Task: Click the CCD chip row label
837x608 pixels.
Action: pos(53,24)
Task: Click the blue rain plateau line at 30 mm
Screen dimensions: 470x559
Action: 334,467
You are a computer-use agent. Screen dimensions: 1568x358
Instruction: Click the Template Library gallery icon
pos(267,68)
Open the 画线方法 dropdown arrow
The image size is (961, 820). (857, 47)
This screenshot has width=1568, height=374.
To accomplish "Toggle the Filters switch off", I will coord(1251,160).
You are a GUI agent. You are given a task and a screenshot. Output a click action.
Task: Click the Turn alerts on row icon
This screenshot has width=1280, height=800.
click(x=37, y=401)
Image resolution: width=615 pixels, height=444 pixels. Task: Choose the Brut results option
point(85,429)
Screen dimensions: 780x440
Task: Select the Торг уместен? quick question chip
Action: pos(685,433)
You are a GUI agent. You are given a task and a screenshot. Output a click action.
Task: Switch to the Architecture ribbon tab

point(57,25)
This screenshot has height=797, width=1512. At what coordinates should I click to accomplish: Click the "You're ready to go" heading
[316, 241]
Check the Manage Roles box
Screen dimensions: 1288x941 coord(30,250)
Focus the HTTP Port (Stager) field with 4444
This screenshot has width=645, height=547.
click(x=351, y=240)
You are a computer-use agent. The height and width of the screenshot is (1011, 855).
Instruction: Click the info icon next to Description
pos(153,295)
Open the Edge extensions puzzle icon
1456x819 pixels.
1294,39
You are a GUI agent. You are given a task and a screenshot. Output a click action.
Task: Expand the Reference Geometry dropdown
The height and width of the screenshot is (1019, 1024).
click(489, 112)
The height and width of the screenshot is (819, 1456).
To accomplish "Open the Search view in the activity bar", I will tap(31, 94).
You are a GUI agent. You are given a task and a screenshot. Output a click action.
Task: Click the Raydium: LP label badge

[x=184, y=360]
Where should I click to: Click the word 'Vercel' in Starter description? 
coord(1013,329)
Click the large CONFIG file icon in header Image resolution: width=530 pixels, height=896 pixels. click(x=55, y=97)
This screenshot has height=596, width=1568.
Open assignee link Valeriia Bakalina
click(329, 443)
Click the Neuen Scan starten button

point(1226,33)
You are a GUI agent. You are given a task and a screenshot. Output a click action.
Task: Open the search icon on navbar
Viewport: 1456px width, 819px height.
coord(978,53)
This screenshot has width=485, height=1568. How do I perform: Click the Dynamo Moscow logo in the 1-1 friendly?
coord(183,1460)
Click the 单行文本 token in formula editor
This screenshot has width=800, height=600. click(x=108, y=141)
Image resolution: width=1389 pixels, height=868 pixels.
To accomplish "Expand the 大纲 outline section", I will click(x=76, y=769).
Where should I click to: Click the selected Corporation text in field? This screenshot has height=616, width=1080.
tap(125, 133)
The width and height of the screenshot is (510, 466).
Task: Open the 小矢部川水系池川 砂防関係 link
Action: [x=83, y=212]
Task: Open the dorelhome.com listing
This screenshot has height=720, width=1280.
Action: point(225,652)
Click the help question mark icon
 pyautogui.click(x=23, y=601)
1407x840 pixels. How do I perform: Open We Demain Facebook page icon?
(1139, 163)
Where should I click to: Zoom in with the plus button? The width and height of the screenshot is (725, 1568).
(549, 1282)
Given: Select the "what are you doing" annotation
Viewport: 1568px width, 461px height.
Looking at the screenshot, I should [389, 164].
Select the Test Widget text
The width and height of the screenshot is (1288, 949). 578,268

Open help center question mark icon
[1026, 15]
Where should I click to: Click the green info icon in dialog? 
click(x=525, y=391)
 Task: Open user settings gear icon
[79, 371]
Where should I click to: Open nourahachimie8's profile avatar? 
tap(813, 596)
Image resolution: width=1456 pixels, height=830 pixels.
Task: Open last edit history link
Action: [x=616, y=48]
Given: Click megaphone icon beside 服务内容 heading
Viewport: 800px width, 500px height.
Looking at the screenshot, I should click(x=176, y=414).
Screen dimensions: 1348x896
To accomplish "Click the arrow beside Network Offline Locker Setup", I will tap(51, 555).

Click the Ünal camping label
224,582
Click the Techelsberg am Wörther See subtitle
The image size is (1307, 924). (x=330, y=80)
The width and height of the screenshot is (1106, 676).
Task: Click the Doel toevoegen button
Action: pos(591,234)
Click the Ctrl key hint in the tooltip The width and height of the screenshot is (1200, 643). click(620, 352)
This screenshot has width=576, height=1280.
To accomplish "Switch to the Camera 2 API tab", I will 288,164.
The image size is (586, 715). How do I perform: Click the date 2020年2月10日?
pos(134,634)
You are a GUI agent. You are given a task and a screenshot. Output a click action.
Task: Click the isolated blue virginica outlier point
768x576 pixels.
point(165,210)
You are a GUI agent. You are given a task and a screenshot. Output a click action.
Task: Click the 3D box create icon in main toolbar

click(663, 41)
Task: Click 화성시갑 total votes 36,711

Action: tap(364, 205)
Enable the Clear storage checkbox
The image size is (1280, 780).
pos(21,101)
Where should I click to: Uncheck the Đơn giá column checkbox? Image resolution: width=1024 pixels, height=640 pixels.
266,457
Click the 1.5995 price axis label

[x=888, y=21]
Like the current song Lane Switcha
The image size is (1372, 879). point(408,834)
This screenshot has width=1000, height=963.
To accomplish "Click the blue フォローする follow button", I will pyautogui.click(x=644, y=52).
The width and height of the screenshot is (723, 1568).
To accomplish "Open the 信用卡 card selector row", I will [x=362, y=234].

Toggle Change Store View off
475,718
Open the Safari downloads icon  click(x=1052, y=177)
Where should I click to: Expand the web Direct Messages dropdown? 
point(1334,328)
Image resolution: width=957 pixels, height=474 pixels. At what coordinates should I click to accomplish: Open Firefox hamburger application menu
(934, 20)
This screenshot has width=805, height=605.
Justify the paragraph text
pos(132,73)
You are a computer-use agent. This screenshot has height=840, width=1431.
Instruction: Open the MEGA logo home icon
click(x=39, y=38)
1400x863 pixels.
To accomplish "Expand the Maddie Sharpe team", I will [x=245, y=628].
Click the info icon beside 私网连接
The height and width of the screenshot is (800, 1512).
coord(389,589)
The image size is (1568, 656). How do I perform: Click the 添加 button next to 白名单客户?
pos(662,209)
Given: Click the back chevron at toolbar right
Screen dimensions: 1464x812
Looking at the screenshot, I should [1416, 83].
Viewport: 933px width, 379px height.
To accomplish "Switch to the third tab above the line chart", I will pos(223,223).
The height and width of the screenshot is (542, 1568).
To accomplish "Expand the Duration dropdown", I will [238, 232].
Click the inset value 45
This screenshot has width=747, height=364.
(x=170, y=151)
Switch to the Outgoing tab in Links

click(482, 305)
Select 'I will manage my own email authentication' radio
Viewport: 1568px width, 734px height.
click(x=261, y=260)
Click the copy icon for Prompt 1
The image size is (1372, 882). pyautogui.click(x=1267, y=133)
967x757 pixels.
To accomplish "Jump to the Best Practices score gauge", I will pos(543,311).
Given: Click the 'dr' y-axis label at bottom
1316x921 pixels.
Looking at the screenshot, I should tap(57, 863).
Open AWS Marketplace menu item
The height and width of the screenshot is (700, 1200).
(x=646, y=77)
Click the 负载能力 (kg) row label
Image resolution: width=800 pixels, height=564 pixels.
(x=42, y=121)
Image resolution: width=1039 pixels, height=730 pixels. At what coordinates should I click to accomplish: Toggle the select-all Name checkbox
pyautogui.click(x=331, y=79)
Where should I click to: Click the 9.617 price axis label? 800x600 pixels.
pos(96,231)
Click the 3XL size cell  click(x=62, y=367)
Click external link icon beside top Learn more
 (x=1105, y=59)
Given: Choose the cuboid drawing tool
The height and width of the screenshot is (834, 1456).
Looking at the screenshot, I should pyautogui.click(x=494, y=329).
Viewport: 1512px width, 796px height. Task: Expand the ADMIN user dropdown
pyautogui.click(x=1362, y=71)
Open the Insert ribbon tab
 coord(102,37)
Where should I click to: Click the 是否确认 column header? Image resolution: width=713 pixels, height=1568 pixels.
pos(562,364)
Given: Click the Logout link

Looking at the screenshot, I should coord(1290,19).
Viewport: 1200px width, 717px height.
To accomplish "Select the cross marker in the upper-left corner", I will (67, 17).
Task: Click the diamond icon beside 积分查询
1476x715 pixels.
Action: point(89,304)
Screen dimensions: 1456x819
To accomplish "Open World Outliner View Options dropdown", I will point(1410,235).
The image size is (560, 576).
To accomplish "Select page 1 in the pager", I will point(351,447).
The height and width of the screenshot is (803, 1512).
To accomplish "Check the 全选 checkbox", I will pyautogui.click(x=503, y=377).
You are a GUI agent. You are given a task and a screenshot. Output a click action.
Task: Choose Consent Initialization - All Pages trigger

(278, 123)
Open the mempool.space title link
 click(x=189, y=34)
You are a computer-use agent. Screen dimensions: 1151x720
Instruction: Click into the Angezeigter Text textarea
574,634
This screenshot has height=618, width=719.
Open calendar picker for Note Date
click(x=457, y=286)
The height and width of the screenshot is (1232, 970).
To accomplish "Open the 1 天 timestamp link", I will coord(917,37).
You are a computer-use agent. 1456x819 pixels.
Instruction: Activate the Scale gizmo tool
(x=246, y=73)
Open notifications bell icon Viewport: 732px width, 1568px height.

--

### THE PROBLEM:
Format the part of the listing above that opens with the line containing "Image resolution: width=957" and closes with the line containing "coord(389,589)" as a JSON list of strings, one string per line, with blank lines left out.

### IN RESPONSE:
[
  "Image resolution: width=957 pixels, height=474 pixels. At what coordinates should I click to accomplish: Open Firefox hamburger application menu",
  "(934, 20)",
  "This screenshot has width=805, height=605.",
  "Justify the paragraph text",
  "pos(132,73)",
  "You are a computer-use agent. This screenshot has height=840, width=1431.",
  "Instruction: Open the MEGA logo home icon",
  "click(x=39, y=38)",
  "1400x863 pixels.",
  "To accomplish \"Expand the Maddie Sharpe team\", I will [x=245, y=628].",
  "Click the info icon beside 私网连接",
  "The height and width of the screenshot is (800, 1512).",
  "coord(389,589)"
]